Finding the correct path of motivation is not a straightforward process
If you are in a position to instruct, educate, teach, lead, mentor, raise, rear or push, you are coaching
If you are working with a colleague on a project and you possess more knowledge on the subject, you are now in the position of a coach and you can help him improve his skills. Using that template, you can see a myriad of opportunities to be a coach. Recognizing yourself as a leader even in these small circumstances will help you realize that you have a responsibility to lift those up around you.
Take for example being in the classroom, not as a teacher, but as a student. Something we can all relate to. Imagine you are taking a math class at whatever level and you are able to understand and interpret the information the teacher is giving you fairly easily. You notice that many of those around you are not able to dissect it quite as well. From here you have a couple of options. You can rejoice in your superior ability to understand and relish in the fact that you will earn a better grade than your classmates. Or, you understand that you are going to be able to do well during the course of this class and make an effort to reach out to your classmates to help bring them along with you. What’s going to result in a better outcome? For you, for society, for the school, for the teacher, for the other students? One results in bitterness, rivalry, separation and an all around lower education to the class. The other results in an increased education among the class, improved relationships between students, a sense of gratitude towards you, as well as having increased favor with the faculty.

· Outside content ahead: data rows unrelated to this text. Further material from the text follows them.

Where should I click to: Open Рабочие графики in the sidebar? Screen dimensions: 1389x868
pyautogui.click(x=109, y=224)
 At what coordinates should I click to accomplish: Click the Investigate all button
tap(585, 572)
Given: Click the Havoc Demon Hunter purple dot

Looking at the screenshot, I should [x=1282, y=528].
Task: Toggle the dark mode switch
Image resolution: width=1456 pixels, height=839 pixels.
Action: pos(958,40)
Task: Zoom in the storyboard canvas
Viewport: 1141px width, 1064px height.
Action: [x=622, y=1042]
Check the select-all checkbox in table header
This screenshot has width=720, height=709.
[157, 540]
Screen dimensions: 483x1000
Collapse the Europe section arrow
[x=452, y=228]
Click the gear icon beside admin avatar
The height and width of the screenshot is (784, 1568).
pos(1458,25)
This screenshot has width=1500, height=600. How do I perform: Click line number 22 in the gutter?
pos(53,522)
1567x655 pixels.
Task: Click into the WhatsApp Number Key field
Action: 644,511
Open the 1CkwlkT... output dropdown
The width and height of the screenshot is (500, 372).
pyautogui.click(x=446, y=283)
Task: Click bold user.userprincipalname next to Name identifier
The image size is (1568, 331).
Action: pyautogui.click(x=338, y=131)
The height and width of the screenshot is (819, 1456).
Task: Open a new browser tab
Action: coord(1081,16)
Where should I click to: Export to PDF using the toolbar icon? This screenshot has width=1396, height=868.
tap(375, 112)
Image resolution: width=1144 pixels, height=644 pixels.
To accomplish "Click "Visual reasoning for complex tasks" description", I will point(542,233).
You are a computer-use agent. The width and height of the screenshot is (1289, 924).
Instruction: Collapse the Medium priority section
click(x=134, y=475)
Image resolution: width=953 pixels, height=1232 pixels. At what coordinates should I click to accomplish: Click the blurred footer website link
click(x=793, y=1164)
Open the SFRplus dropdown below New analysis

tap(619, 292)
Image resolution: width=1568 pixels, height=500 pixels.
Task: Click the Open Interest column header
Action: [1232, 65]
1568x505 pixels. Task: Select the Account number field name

Is it always going to be that black and white? Of course not, but at the end of the day if you try to elevate those around you instead of try to bring them down, the overall results are going to be a much larger net positive. I can think of many personal examples of this and anyone who knows me knows that math or at least standard required math always came pretty easy to me. Since 3rd grade I can remember coaching students around me on how to improve their understanding. Sometimes just hearing the same information coming from a different voice is enough for it to click for someone. While in college I experienced this to an even larger degree. I was always able to find alternate ways to come to the same conclusions and was able to teach those around me better ways to understand the information.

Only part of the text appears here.